Annual music festivals return to the Watts Towers

Rachel Parsons
Intersections South LA
3 min readOct 7, 2019
Members of Mandingue Empire perform at the 38th Annual Watts Towers Day of the Drum Festival. The performers’ collective celebrates the music and dance of the Mandingue ethnic group of West Africa. (Photo by Rachel Parsons)

Music surrounded the Watts Towers the last weekend of September as the Watts drum and jazz festivals returned to the iconic site in the heart of the neighborhood.

Hosted back to back, the 38th annual Day of the Drum Festival and the 43rd annual Simon Rodia Watts Towers Jazz Festival brought hundreds out in the rain that Saturday and the shine Sunday to hear music representing the neighborhood’s multicultural population and genres from all over the world.

“There are things that have changed and there are things that have stayed the same,” said artist and master of ceremonies Kamau Daáood of the cultural and political shifts that Watts has experienced through the decades. “But the heart of the community, and the spirit of the community is very strong here.”

And the community is culturally, very rich, said Rosie Lee Hooks, director of the Watts Towers Arts Center, a community organization that holds classes in art, music, Tai Chi and gardening next to the seminal towers.

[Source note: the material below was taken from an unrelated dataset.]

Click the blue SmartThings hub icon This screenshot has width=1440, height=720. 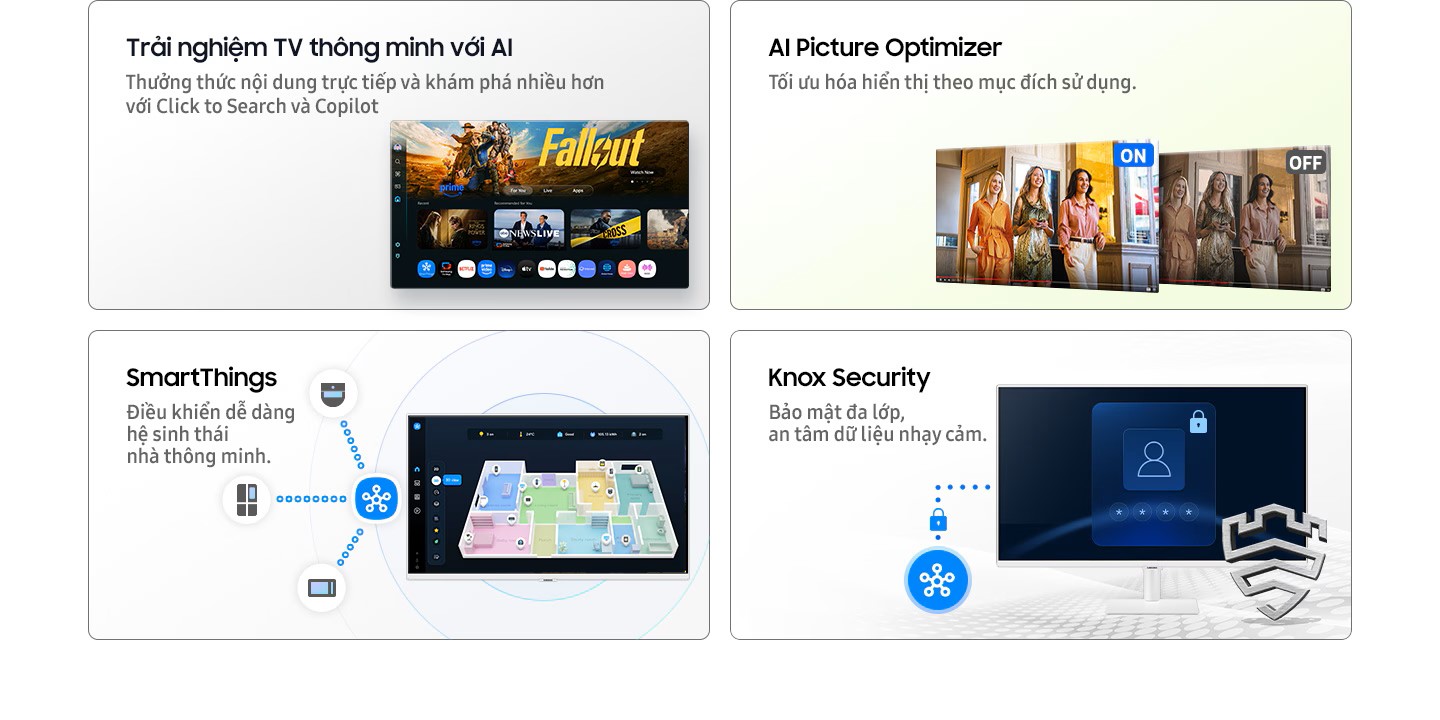377,498
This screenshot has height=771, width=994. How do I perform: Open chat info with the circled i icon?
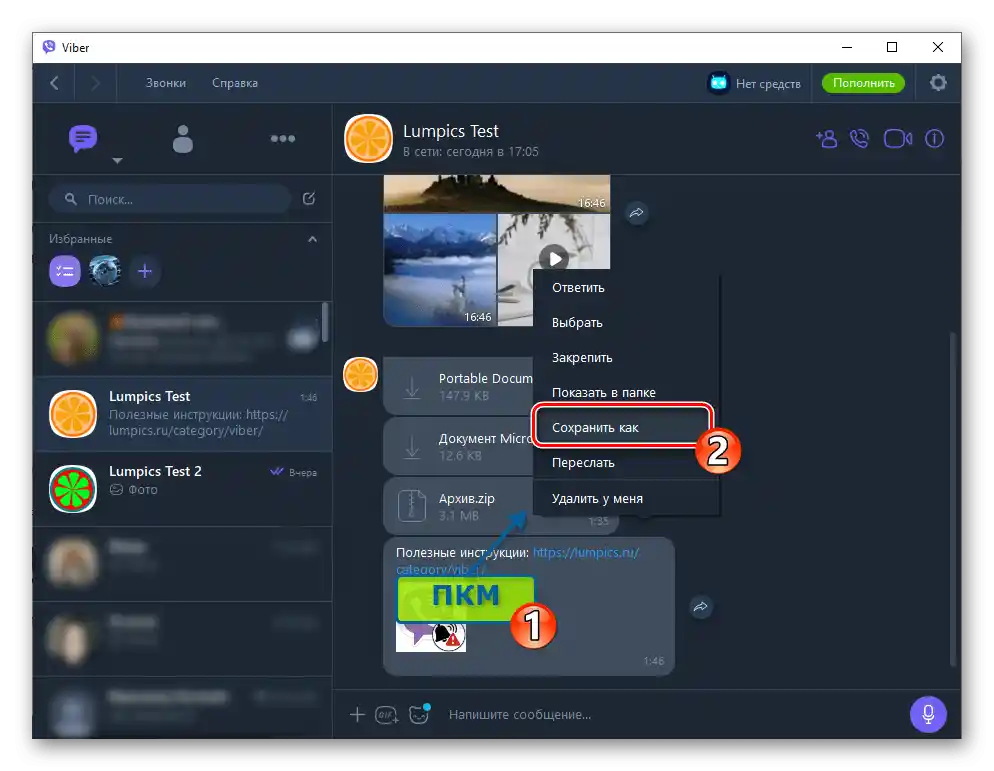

The earliest constructed section of “Nuestro Pueblo,” known as the Watts Towers, is 98 years old. The main towers of the collection of spires and architectural sculpture are shrouded for restoration. Sabato “Simon” Rodia, an immigrant from Italy, built the towers from scraps and found objects. He worked on them for 33 years until 1954. (Photo by Rachel Parsons)

“[Watts] is more than the 1965 rebellion,” Hooks said, referring to the civil rights uprising that engulfed the neighborhood that summer.

“The people who came out of Watts, it’s phenomenal,” she said. “The whole horn section of Earth, Wind and Fire … Patrice Rushen, I mean we’re very rich here. But you know, we don’t really get the credit for all of our riches. But that’s OK, we know who we are and we will continue to serve the community, serve the people.”

This year the festivals honored rapper and activist Nipsey Hussle and victims of several mass shootings earlier this year. Hussle studied music at the center as a teen.

“A couple of months before he was murdered, and they were doing a documentary on him, he said he wanted to come back to where he first learned music,” Hooks said. “And of course I let him come back and he was just a marvelous — he was a king — he was just so kind, so generous, so respectful.”

Drum festival attendees form a New Orleans-inspired second line-style dance party, complete with parasols, to the music of Marvin “Smitty” Smith and Black Diaspora Music. (Photo by Rachel Parsons)

This is the kind of neighborhood people come back to over and over. Drum festival attendee Adriana Orozco, 44, came out with her father and her son. Orozco grew up in Watts and her father still owns his home there, she said. She returns at least once a week and remembers the towers from her childhood. The neighborhood is more crowded than it was when she was a girl, but the towers, under restoration now, are still as she remembers them.

“They were awesome. I thought they were really amazing how they were made from just scraps or, like, recycled materials and that he did them all on his own,” she said, referring to Simon Rodia, an Italian immigrant who spent 33 years building the towers bit by bit, much like the community of Watts was built, one piece at a time.